## Brief
Could you print all of the data below again, exactly?

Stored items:
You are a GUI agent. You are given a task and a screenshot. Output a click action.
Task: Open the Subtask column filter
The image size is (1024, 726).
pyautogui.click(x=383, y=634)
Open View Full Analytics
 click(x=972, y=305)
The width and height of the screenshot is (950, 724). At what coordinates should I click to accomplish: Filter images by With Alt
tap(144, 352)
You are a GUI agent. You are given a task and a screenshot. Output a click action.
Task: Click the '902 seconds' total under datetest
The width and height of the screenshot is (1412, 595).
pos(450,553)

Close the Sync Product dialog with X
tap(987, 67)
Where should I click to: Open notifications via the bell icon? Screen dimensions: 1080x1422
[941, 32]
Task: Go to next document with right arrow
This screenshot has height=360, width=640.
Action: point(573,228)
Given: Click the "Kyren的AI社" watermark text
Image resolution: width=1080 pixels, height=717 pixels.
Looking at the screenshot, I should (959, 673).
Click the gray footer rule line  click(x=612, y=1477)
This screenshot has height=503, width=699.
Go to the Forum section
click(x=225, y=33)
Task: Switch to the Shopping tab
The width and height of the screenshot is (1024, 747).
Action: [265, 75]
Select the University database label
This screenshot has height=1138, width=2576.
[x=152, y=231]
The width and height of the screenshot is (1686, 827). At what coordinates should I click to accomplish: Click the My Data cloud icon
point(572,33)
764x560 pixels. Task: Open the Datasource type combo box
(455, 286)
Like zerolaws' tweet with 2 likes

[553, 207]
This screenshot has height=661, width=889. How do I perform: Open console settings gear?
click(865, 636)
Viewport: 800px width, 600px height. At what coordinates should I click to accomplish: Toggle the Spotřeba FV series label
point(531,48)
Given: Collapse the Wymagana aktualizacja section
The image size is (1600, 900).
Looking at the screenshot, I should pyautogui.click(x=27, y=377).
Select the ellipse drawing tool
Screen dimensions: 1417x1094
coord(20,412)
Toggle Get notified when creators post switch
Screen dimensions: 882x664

## The answer
You are a GUI agent. You are given a task and a screenshot. Output a click action.
Task: Open the Subtask column filter
The image size is (1024, 726).
pyautogui.click(x=383, y=634)
Open View Full Analytics
 click(x=972, y=305)
The width and height of the screenshot is (950, 724). At what coordinates should I click to accomplish: Filter images by With Alt
tap(144, 352)
You are a GUI agent. You are given a task and a screenshot. Output a click action.
Task: Click the '902 seconds' total under datetest
The width and height of the screenshot is (1412, 595).
pos(450,553)

Close the Sync Product dialog with X
tap(987, 67)
Where should I click to: Open notifications via the bell icon? Screen dimensions: 1080x1422
[941, 32]
Task: Go to next document with right arrow
This screenshot has height=360, width=640.
Action: point(573,228)
Given: Click the "Kyren的AI社" watermark text
Image resolution: width=1080 pixels, height=717 pixels.
Looking at the screenshot, I should (959, 673).
Click the gray footer rule line  click(x=612, y=1477)
This screenshot has height=503, width=699.
Go to the Forum section
click(x=225, y=33)
Task: Switch to the Shopping tab
The width and height of the screenshot is (1024, 747).
Action: [265, 75]
Select the University database label
This screenshot has height=1138, width=2576.
[x=152, y=231]
The width and height of the screenshot is (1686, 827). At what coordinates should I click to accomplish: Click the My Data cloud icon
point(572,33)
764x560 pixels. Task: Open the Datasource type combo box
(455, 286)
Like zerolaws' tweet with 2 likes

[553, 207]
This screenshot has height=661, width=889. How do I perform: Open console settings gear?
click(865, 636)
Viewport: 800px width, 600px height. At what coordinates should I click to accomplish: Toggle the Spotřeba FV series label
point(531,48)
Given: Collapse the Wymagana aktualizacja section
The image size is (1600, 900).
Looking at the screenshot, I should pyautogui.click(x=27, y=377).
Select the ellipse drawing tool
Screen dimensions: 1417x1094
coord(20,412)
Toggle Get notified when creators post switch
Screen dimensions: 882x664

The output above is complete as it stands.